Today it seems to me the past is more real than my present. It's a natural conclusion of preserving some certainties that the arrow of time has left, in a way, fixed in their place, even if only as pointers or symbols. The present's virtue is that certainties are mostly tangible, and that it poses the concrete possibility of the future.
The past, even if only constituted by symbols, is equally essential, as it never stops tumbling over the present, sometimes a timid lava, sometimes a thick mist, sometimes a simple reverberance that shivers in its medulla all of flesh's cores.
The present, filled as it seems according to the senses, has no conquering power: it can, after a fashion, choose the circumstance of the following minute; you could even venture to believe that certain thoughts can be favored, certain inclinations of the spirit. But everything is moving.
The past, as a byproduct of being visited, congruent with the incidental truth of having happened, acquires a solidity better known to the artisan than to the surgeon.
My present circumstance vibrates in my surroundings, it puts my senses to the test, my interpretational skill, my frontiers made so much of ghosts.

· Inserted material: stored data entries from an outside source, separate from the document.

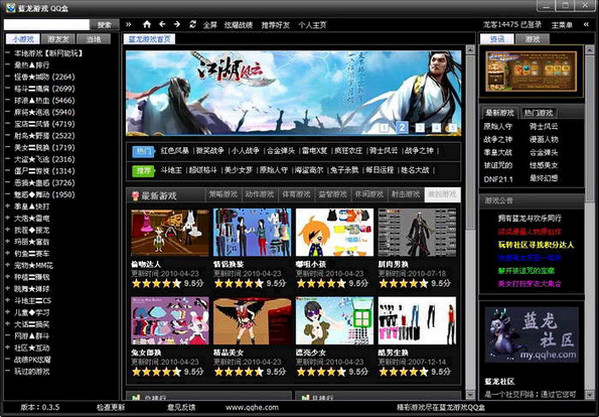
Task: Collapse right panel with the « icon
Action: coord(586,24)
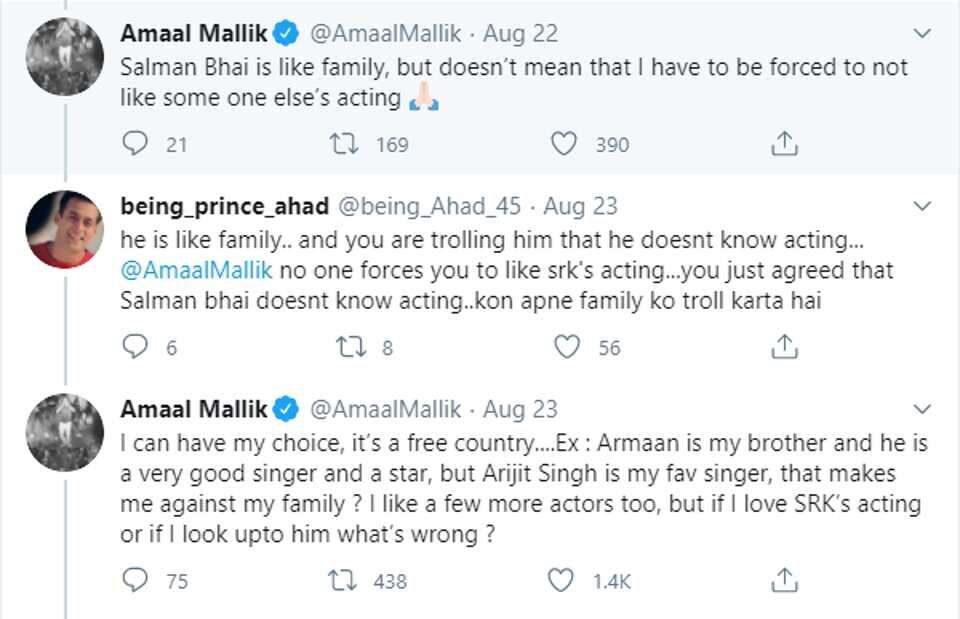
Task: Open the dropdown on Amaal Mallik's Aug 23 tweet
Action: point(921,409)
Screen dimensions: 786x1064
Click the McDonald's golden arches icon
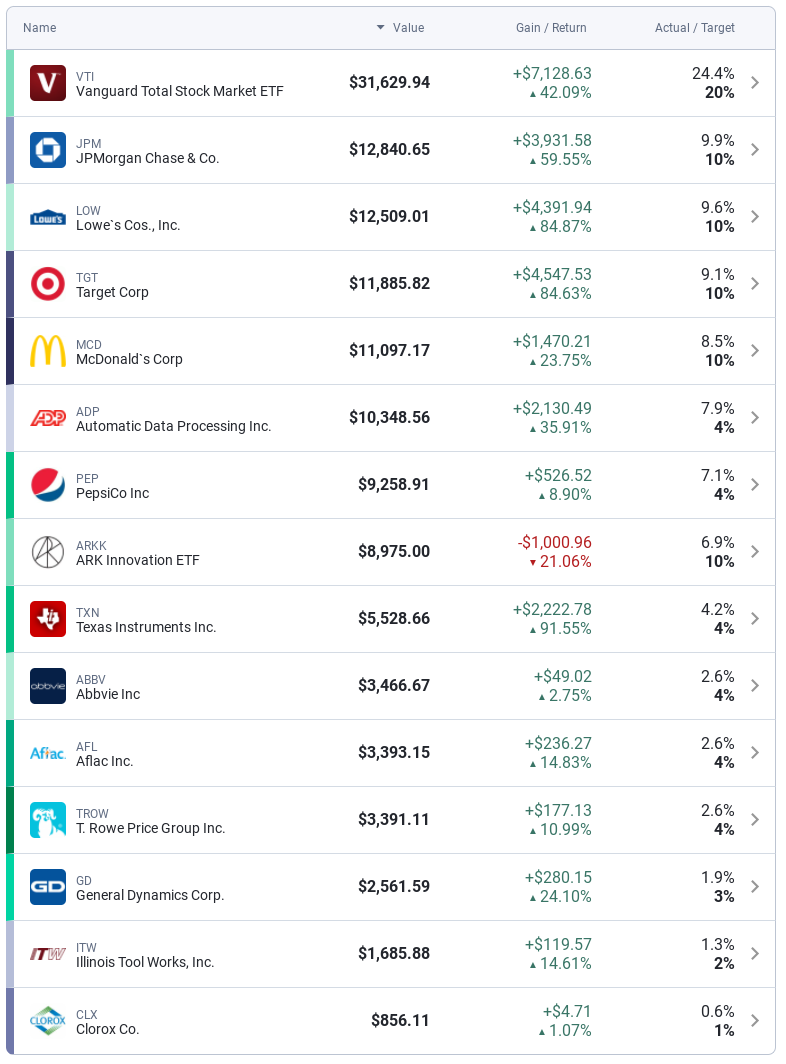[x=48, y=351]
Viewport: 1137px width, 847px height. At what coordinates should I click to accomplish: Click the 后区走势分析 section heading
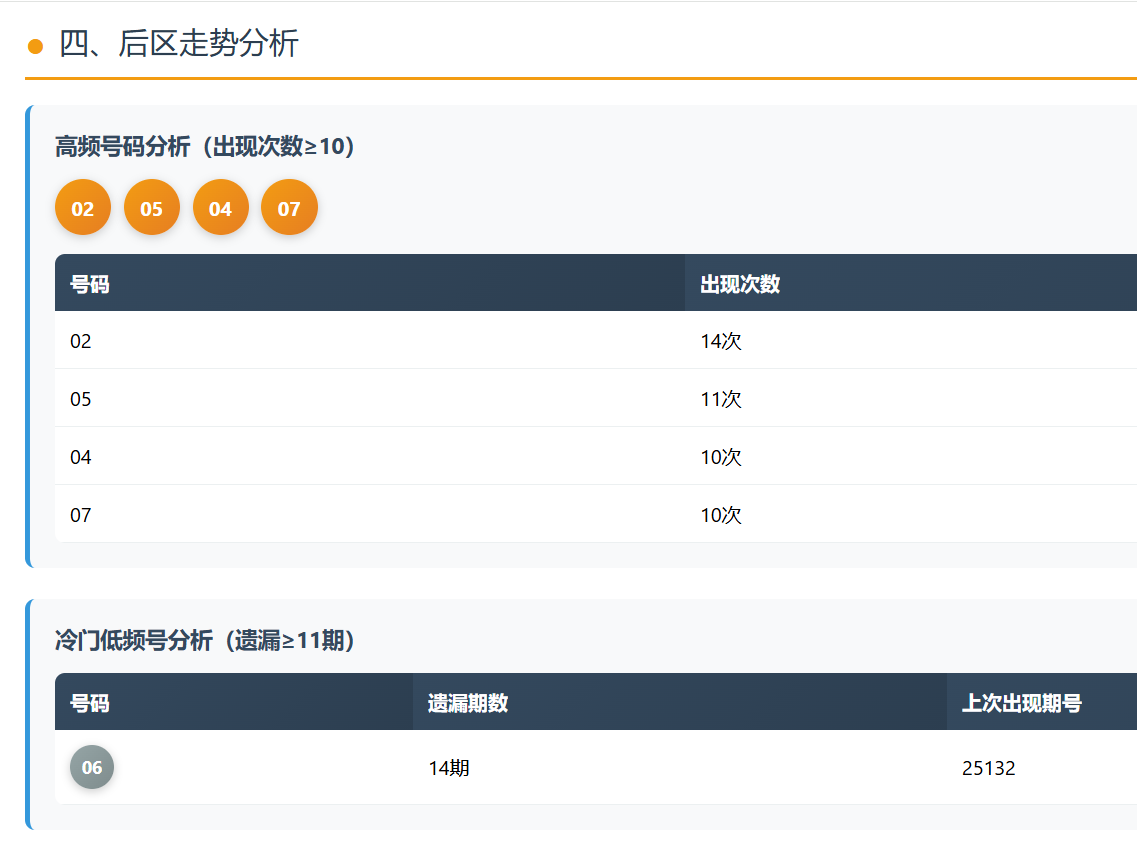(179, 44)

I do not accuse the present of the vividness of its marketing, but that it is deceitful. The comfort that comes with touching the world is lesser and perhaps less noble than the one offered by those subtle and secret manipulations that we perform on the contents of the past. Every time I visit it, it seems to me I build it, that the house of my childhood, when I take my leave, has two or three toys missing, some broken portrait elsewhere and some anarchic graffiti on the ceiling of my bunk. The past is easy, since it has been clotted for so long now, since it has clear pathways and well defined usages. The paraphernalia is intimate and complaisant.

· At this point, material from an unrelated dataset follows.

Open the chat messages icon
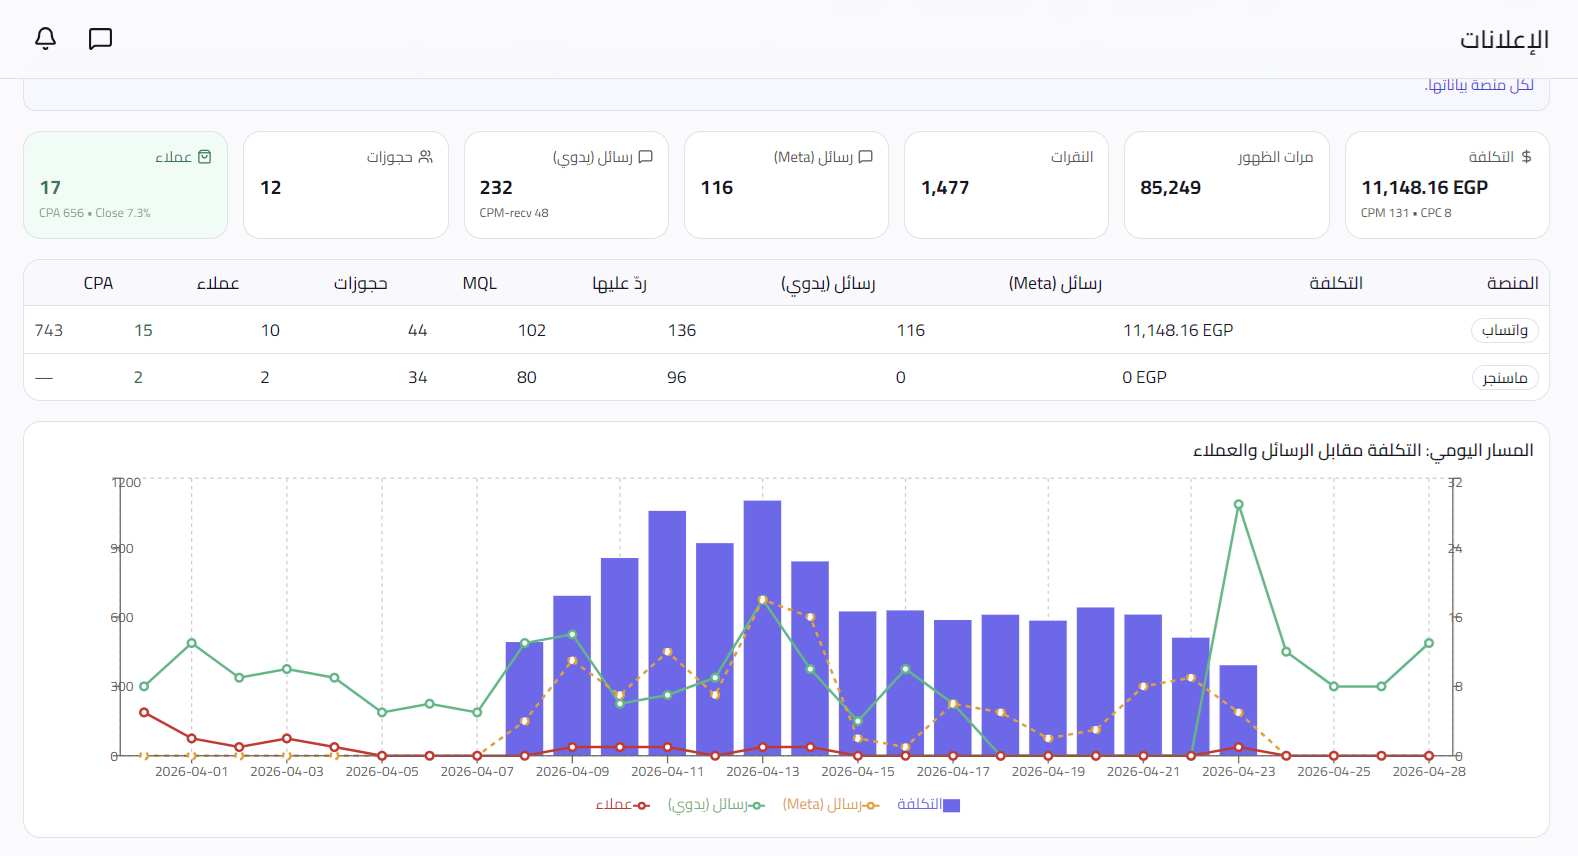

The present, so oversold, so plain and so overwhelming, is but an impoverished fluctuation, an abyss wallpapered with the most popular modern delusions: I'm an agent of progress, I build my future, I contribute to the GDP, only what is useful is real, cynicism follows dreamt debaucheries as the most practiced sort, yes your dress must be white yes, your automobile must be able to climb mountains even though you never leave the city, yes foreplay yes the feminine orgasm no yes no the masculine orgasm yes the ambition yes the ambition yes the mediocrity is healthy practice it. Yes. The culture, the relentless inertia of the unqualified Yes.
But I live the present. To the extent my philias and my aversions permit me, I possess it as water the lungs of the drowned. I realize, in all truth, that each day I ought to demand less for it to give me more, that chance generally has poor taste, and that it must be me who collects the seeds for the everlasting Winter of being.
My walls are white, and their lacteous promise becomes sour every so often. Sometimes my room stinks of the gravity of being human. Closing my eyes only necrotizes the tract through which milk is digested. To speak is to inquire the cow that despised it, to pry over the minutiae of udders withered away millenia ago.
So today I have bare the tips of my fingers over the ergonomic fabric of the present, and from calf upwards I'm swimming at the duck lake I swam as a boy, from the calf onwards I install myself in the sight of the girl for whom I broke in two separate places my left arm, from the groin and up I remember my teacher Maribel and from the belly button and the chest and the esophagus I remain in that vague and sisterly mist of my fear of the dark. My neck does not participate in any of this, busy as it is holding on to my head by one or two arteries, indistinguishable from here, as the limbo that shelters it refracts all tentatives of access and turns them into language, into scrutiny; into scantiness.
Some sort of rock bothers my right big toe... I think it's email from work.